(Records from a collection)
%%

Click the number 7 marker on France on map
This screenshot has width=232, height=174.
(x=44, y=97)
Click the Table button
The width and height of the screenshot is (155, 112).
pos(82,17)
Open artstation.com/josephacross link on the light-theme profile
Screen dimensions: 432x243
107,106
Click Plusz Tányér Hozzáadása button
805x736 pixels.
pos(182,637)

%%

*Instructions to follow*
Faithfully transcribe the whole of the data.

*Written solution*
Click the number 7 marker on France on map
This screenshot has width=232, height=174.
(x=44, y=97)
Click the Table button
The width and height of the screenshot is (155, 112).
pos(82,17)
Open artstation.com/josephacross link on the light-theme profile
Screen dimensions: 432x243
107,106
Click Plusz Tányér Hozzáadása button
805x736 pixels.
pos(182,637)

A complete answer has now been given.